However, the provision of integrated legal assistance services may also weaken a client’s ability to rely on legal privilege. This is because the participation of the non-lawyer may make it harder for the client to demonstrate that the communications were confidential and made for a dominant legal purpose. A failure to meet these requirements would leave the client’s information vulnerable to disclosure to an opposing party, prosecutor or investigative body.
Furthermore, if the communications are not privileged, the non-lawyer may be obliged to reveal the information provided by the client. A number of non-legal professionals are required by law to share and/or report information about family violence and child abuse. In addition, failing to tell the police about the sexual abuse of a child is a criminal offence, unless doing so would pose a risk to someone’s safety, or some other reasonable excuse applies.
Integrated legal assistance service providers have developed a variety of strategies to help staff and clients manage these complicated requirements. In accordance with the ‘choice and consent model’ adopted by some providers, clients are asked to choose between accepting integrated services but jeopardising legal privilege on the one hand, and forgoing integrated services but retaining legal privilege on the other. Arguably, this imposes an unjustifiable constraint on people already experiencing disadvantage, forcing them to choose comprehensive legal and social support or the preservation of their fundamental legal rights.
The Victorian Law Reform Commission will examine whether the law and practice relating to legal privilege and integrated legal assistance services should be changed.
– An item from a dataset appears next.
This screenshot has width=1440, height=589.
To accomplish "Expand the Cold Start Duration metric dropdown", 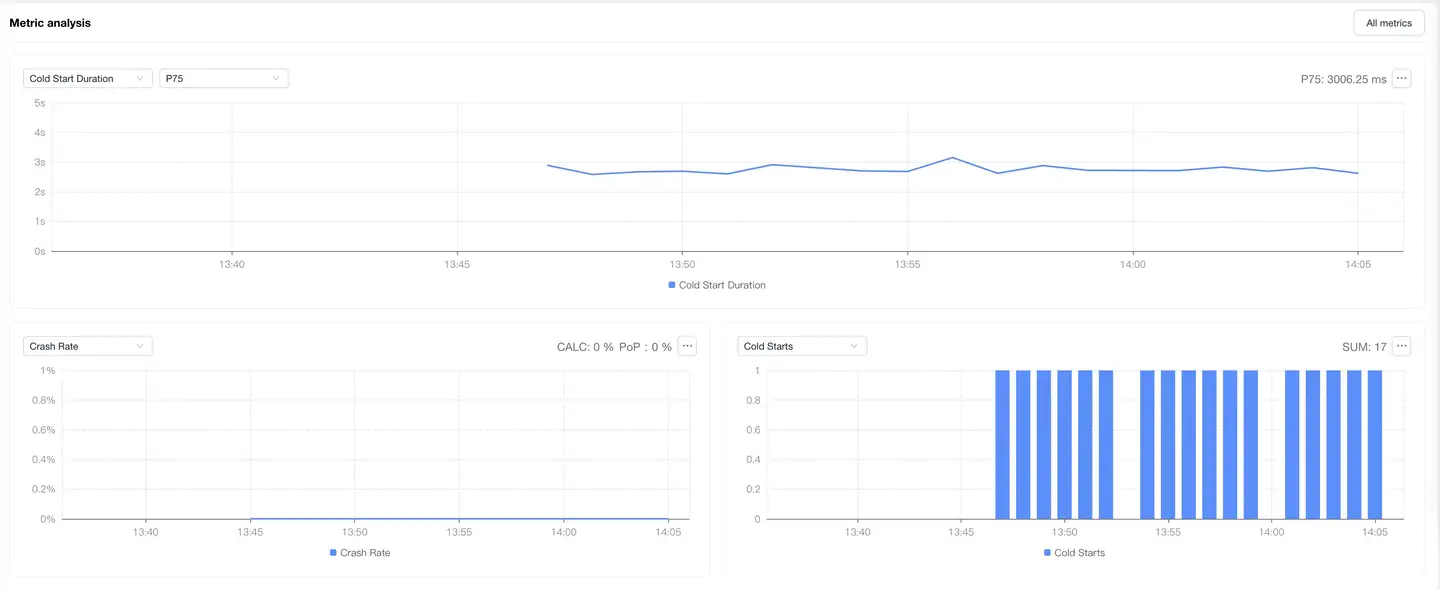I will (87, 78).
In conducting this review, the Commission will have regard to:
- legal privilege under common and statutory law
- the benefits of integrated legal assistance services to clients and the justice system
- the impact of integrated legal assistance services on legal privilege, and vice versa
- strategies used by integrated legal assistance service providers to balance the needs of clients
- legal developments in other common law jurisdictions
- the broad legal and ethical implications of reform in this area and
- any other matter relevant to the topic of inquiry.
Although the Commission may consider the commercial provision of integrated legal services in formulating its views, the Commission’s recommendations are to be confined to the relationship between legal privilege and the provision of integrated services in the legal assistance sector, consistent with the scope of this inquiry.